The recent and frenzied attention paid to children separated from their parents along the southern U.S. border has brought up some important truths about the trauma children experience when they are separated from their parents. And while the country has been consumed with worry about the approximately 2,300 children separated from their parents along the border, we here in Minnesota separated more than 7,000 children from their parents last year in our child welfare system.

Over the last several years, the number of children removed from their homes into the foster care system in Minnesota has increased exponentially — in some counties more than 100 percent. The number of reports of children being abused or neglected that are recommended for investigation has increased by more than 10,000 since 2014. In 2016, Minnesota had the sixth-highest removal rate in the country. Most children in Minnesota are removed due to neglect — and not serious physical or sexual abuse.

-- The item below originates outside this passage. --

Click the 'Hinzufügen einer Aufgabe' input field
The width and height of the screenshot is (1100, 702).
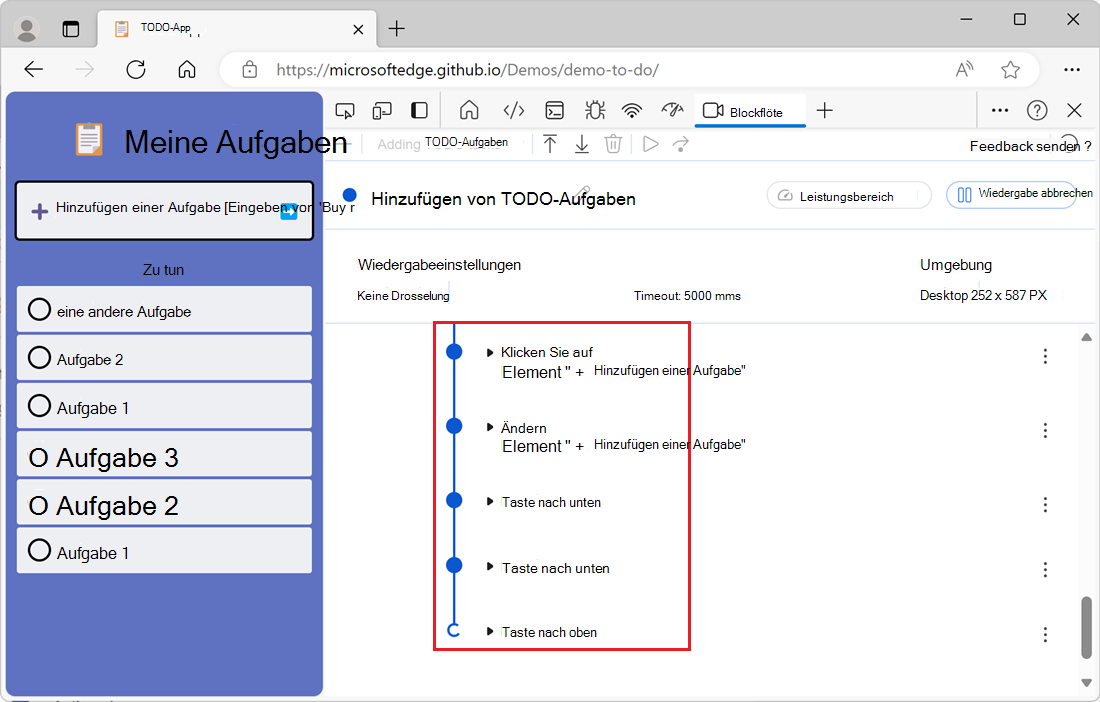pyautogui.click(x=164, y=210)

What the issues on our border have highlighted is that children are severely traumatized when they are removed from their parents. Several child psychologists have been quoted in relation to the border family separations as saying that if we listened to what the science tells us, we would never do this. Removal of a child from his or her family is one of the most traumatic events a child can endure. In particular, when a child is removed from a parent and placed into a strange home, the child experiences extreme but ambivalent loss (because their parent is not dead, but just not there), a lack of understanding of their role in a family, and feelings of grief, guilt and shame. Some removals also involve the separation of siblings. These consequences can last a lifetime. The long-term outcomes for children who are removed include increased risk of entry into the criminal-justice system and increased risk of mental-health and chemical-dependency issues such as opioid addiction.

Plus, like the border separations, families of color in Minnesota experience child removal at much higher rates than whites, in particular in the African-American and American Indian communities. The historical resonance of child removal in both of these communities highlights the potential effects of the overuse of separation as a remedy for poverty. In Minnesota, the removal rate for African-American families is more than five times that of whites, while for Indians it is close to 10 times more likely. We must consider these disparity rates because we often remove children from these communities and place them with foster homes that are not similar enough culturally, causing further trauma.

The important decision to remove a child from the home and place him or her into foster care must be made carefully by judges, after consideration of all possible options to allow the child to remain safely in the home. Minnesota law requires that child separation is permissible only when there is evidence that there is an immediate danger to the child. This standard must be strictly enforced.

We know from experience that leaving children in a home where they are in danger sometimes leads to catastrophic consequences. What we don't also consider as readily is that removing children from their homes will cause certain harm — the trauma of separation. Our system needs to get this decision right, because there is too much at stake when we remove children unnecessarily.

Joanna Woolman is director of the Child Protection Program at Mitchell Hamline School of Law. Jeff Hayden, DFL-Minneapolis, is a member of the Minnesota Senate.